* _TEXT SHOWN_:
┌──

The diagram below shows the layers and flow of a part of the trainer service in Wild Workouts.

Let’s now see what types of tests we would need to cover all of it.

Unit tests

We kick off with the inner layers and something everyone is familiar with: unit tests.

The domain layer is where the most complex logic of your service lives. However, the tests here should be some of the simplest to write and running super fast. There are no external dependencies in the domain, so you don’t need any special infrastructure or mocks (except for really complex scenarios, but let’s leave that for now).

As a rule of thumb, you should aim for high test coverage in the domain layer. Make sure you test only the exported code (black-box testing). Adding the _test suffix to the package name is a great practice to enforce this.

The domain code is pure logic and straightforward to test, so it’s the best place to check all corner cases. Table-driven tests are especially great for this.

func TestFactoryConfig_Validate(t *testing.T) {
	testCases := []struct {
		Name        string
		Config      hour.FactoryConfig
		ExpectedErr string
	}{
		{
			Name: "valid",
			Config: hour.FactoryConfig{
				MaxWeeksInTheFutureToSet: 10,
				MinUtcHour:               10,
				MaxUtcHour:               12,
			},
			ExpectedErr: "",
		},
		{
			Name: "equal_min_and_max_hour",
			Config: hour.FactoryConfig{
				MaxWeeksInTheFutureToSet: 10,
				MinUtcHour:               12,
				MaxUtcHour:               12,
			},
			ExpectedErr: "",
		},

		// ...
}

for _, c := range testCases {
		t.Run(c.Name, func(t *testing.T) {
			err := c.Config.Validate()

			if c.ExpectedErr != "" {
				assert.EqualError(t, err, c.ExpectedErr)
			} else {
				assert.NoError(t, err)
			}
}

We leave the domain and enter the application layer. After introducing CQRS, we’ve split it further into Commands and Queries.

Depending on your project, there could be nothing to test or some complex scenarios to cover. Most of the time, especially in queries, this code just glues together other layers. Testing this doesn’t add any value. But if there’s any complex orchestration in commands, it’s another good case for unit tests.

Note

Watch out for complex logic living in the application layer. If you start testing business scenarios here, it’s worth considering introducing the domain layer.

On the other hand, it’s the perfect place for orchestration — calling adapters and services in a particular order and passing the return values around. If you separate it like that, application tests should not break every time you change the domain code.

There are many external dependencies in the application’s commands and queries, as opposed to the domain code. They will be trivial to mock if you follow Clean Architecture and use the Dependency Inversion Principle (your code depends on interfaces, not on structs). In most cases, a struct with a single method will make a perfect mock here.

Note

If you prefer to use mocking libraries or code-generated mocks, you can use them as well. Go lets you define and implement small interfaces, so we choose to define the mocks ourselves, as it’s the simplest way.

The snippet below shows how an application command is created with injected mocks.

func newDependencies() dependencies {
	repository := &repositoryMock{}
	trainerService := &trainerServiceMock{}
	userService := &userServiceMock{}

	return dependencies{
		repository:     repository,
		trainerService: trainerService,
		userService:    userService,
		handler:        command.NewCancelTrainingHandler(repository, userService, trainerService),
	}
}

// ...

└──

* _TO-DO LIST_:
1. In the text on testing, retype the passage starting with "Watch out for" and going on through "perfect mock here.".
2. In the text on testing, into what two parts was the application layer split after CQRS was introduced?

* _DATA_:
┌──

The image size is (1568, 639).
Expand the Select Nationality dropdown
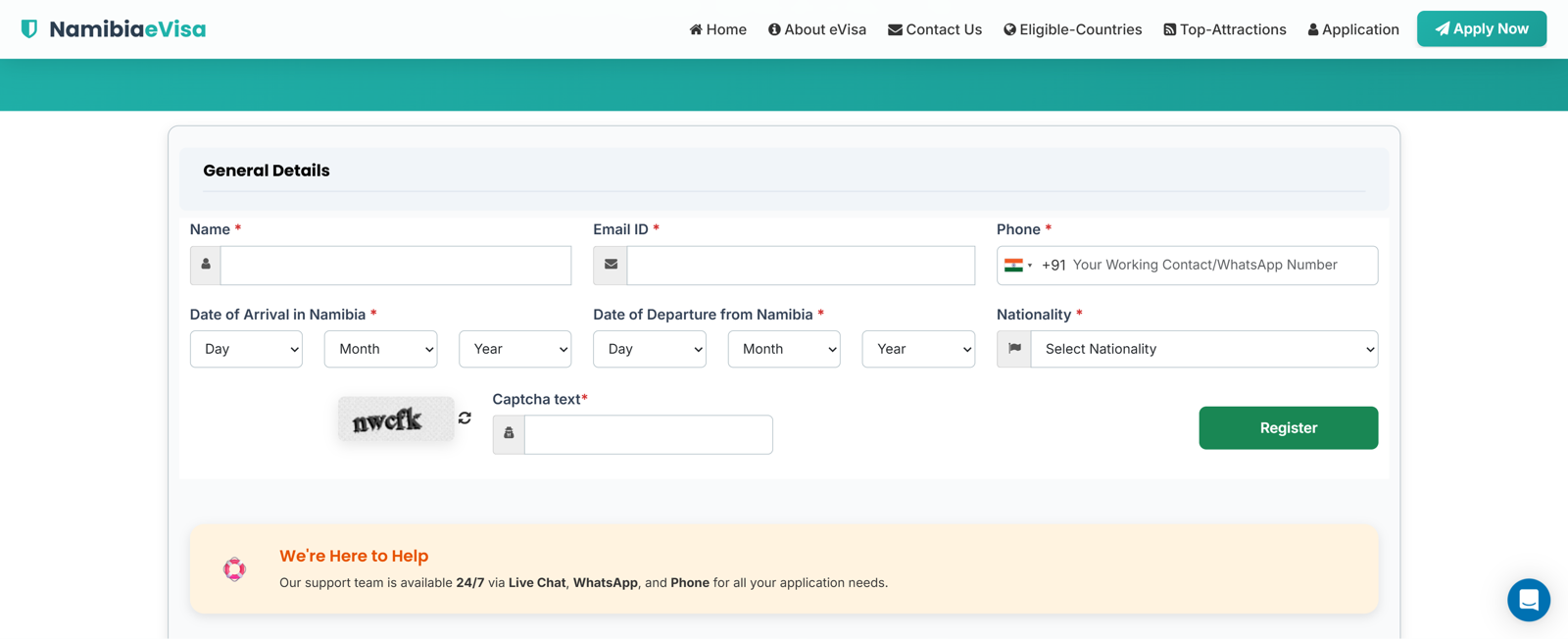(x=1204, y=349)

└──

* _OUTPUTS FOR THE TASKS_:
1.
Watch out for complex logic living in the application layer. If you start testing business scenarios here, it’s worth considering introducing the domain layer.

On the other hand, it’s the perfect place for orchestration — calling adapters and services in a particular order and passing the return values around. If you separate it like that, application tests should not break every time you change the domain code.

There are many external dependencies in the application’s commands and queries, as opposed to the domain code. They will be trivial to mock if you follow Clean Architecture and use the Dependency Inversion Principle (your code depends on interfaces, not on structs). In most cases, a struct with a single method will make a perfect mock here.

2. Commands and Queries.